Toutefois, si cette réflexion préliminaire introduit le propos sur la Paracha Pin’has (Nombres 25 :10 – 30 :1), c’est parce que l’on y retrouve justement cette souplesse dont on suppose la Torah départie. Historiquement, les enfants d’Israel se trouvent à la fin des quarante années dans le désert (env. -1272 EC) et géographiquement, non loin de la frontière de la terre de Canaan. C’est ainsi qu’après avoir procédé au dénombrement des enfants d’Israel, tribu par tribu (26 :1 – 51) qui, en totalité atteint le nombre de six cent un mille sept cent trente, la Torah indique la façon dont se déroulera le partage de la terre, une fois conquise. Elle sera divisée en douze et chaque parcelle remise, par le biais du tirage au sort, à chaque tribu selon sa dimension (Cf. Rachi sur 26 :54).
C’est là qu’apparaissent les cinq filles de Tsélof’had, ‘un homme mort dans le désert, ne faisant pas partie du groupe de Kora’h mais « qui était mort de sa faute » (27 :3) sans avoir laissé de fils.’ En sachant que seuls les fils héritent et ne voulant pas que disparaisse le nom de leur père du sein de sa famille, elles requièrent une dérogation et demandent à prendre possession de la parcelle de terre qui doit lui échoir, parmi les frères de leur père (27 :3 – 4). Moïse qui présente à Hachem leur requête s’entend répondre que celle-ci est justifiée et qu’effectivement elles vont hériter.

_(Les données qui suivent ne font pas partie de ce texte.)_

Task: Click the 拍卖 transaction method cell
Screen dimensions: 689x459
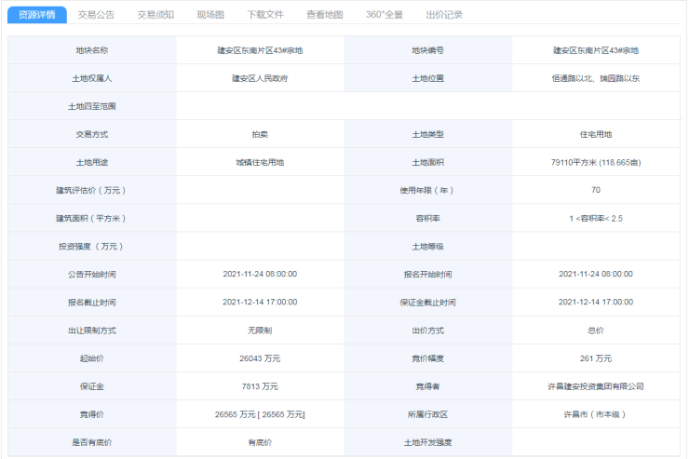Action: coord(260,134)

Suite à quoi, la Torah déroule les lois de l’héritage avec, en exergue, celle pour laquelle les filles de Tsélof’had auront fait, dirions-nous aujourd’hui, jurisprudence. « Et aux enfants d’Israel tu parleras en disant : ‘un homme qui mourra sans laisser de fils, on transfèrera son patrimoine à sa fille’ » (27 :8). Et la Torah de poursuivre l’ensemble des lois sur l’héritage qui donneront lieu, dans le traité Baba Batra à l’élaboration d’un code fourni sur la transmission du patrimoine en cas de décès. Enfin, afin d’éviter que le patrimoine des filles de Tsélof’had migre vers d’autres tribus, elles auront encore comme recommandation d’épouser leurs cousins, issus eux-aussi de Ménaché, la tribu de leur père (Cf. chap. 36).

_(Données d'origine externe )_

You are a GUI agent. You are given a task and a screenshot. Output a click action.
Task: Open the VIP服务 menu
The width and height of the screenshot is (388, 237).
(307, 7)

Ce qui mérite ici d’être souligné, c’est le moyen qui aura permis que les lois sur l’héritage soient édictées. En effet, sans l’intervention éclairée des filles de Tsélof’had, la loi faisant des filles des héritières, n’était pas été décidée. Il a fallu qu’elles revendiquent leurs droits pour que ceux-ci soient considérés et, dans la foulée, engendrent des lois pour la société entière. Nous voyons donc clairement que la Torah est à l’écoute des besoins humains et sait se faire violence afin de satisfaire, autant que faire se peut, à ces besoins individuels et sociétaux.
C’est également la démarche qui aura permis à ce que soit promulguée la loi dite de « Pessa’h chéni » (Nombres 9 :6-7) puisque celle-ci est venue répondre aux besoins des personnes qui ne pouvaient s’associer à la célébration du Pessa’h. Dans ce cas aussi, sans la volonté de ces personnes de s’insérer à l’intérieur du système, elles auraient eu à accepter de ne pas en faire partie tout en étant « excusées. » Mais elles ont pris leur destin en main et ont trouvé oreille attentive dans la Torah.

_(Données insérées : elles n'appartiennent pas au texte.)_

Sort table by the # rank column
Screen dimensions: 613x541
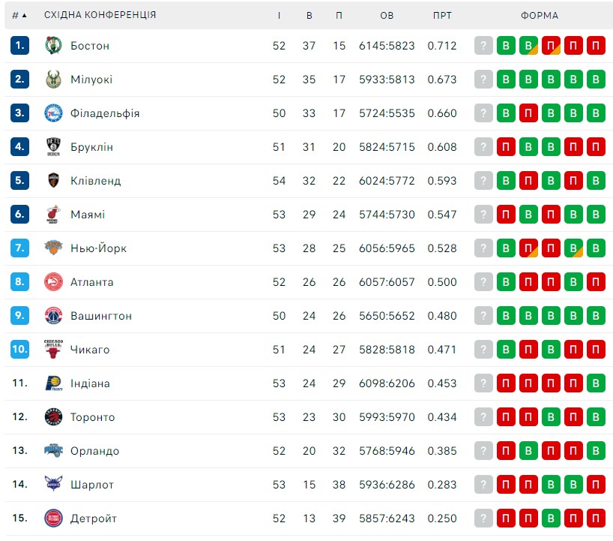click(19, 15)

En approfondissant l’un des commentaires sur le sujet des filles de Tsélof’had, nous retrouvons d’ailleurs l’idée de la possibilité donnée à l’Homme de présenter ses requêtes. Lorsque celles-ci sont venues trouver Moïse, elles lui ont relaté que ce n’était pas dans le cadre de la rébellion fomentée par Kora’h que leur père était mort mais que « par sa faute il est mort » (27 :3).
Sur place Sforno commente :
Par sa faute il est mort : La châtiment pour sa faute était de mourir, non que de ses héritiers soit perdu son patrimoine. »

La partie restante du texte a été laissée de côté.